## GOAL
Collect every row below that contains the string "heading", and copy each one in full.

....................

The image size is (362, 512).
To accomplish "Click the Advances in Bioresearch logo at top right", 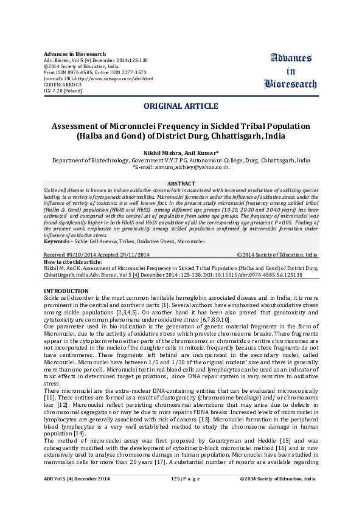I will [x=291, y=71].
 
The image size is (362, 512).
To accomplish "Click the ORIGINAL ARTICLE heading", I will [x=181, y=106].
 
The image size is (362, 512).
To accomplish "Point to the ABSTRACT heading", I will [x=181, y=183].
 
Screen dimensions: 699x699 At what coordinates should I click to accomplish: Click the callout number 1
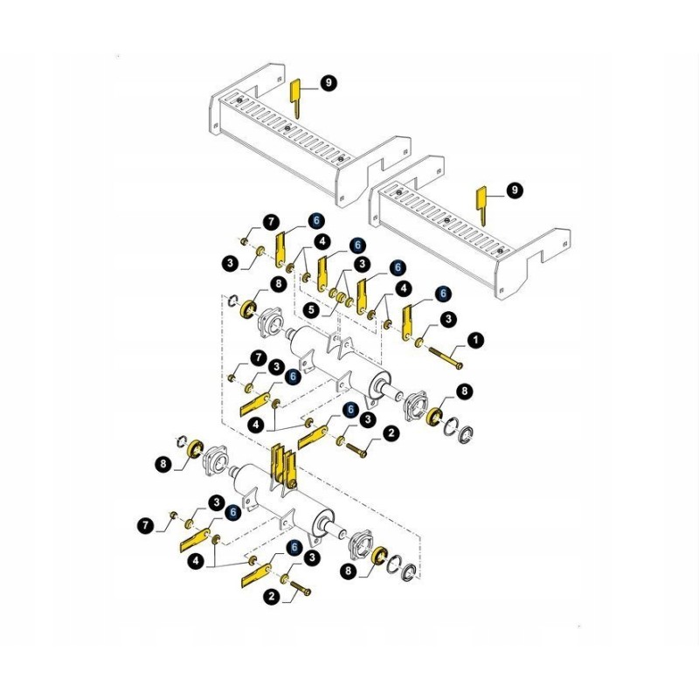pos(475,337)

....................

## RESPONSE FOR THIS EXERCISE
To accomplish "Click the ORIGINAL ARTICLE heading", I will [x=181, y=106].
To accomplish "Point to the ABSTRACT heading", I will [x=181, y=183].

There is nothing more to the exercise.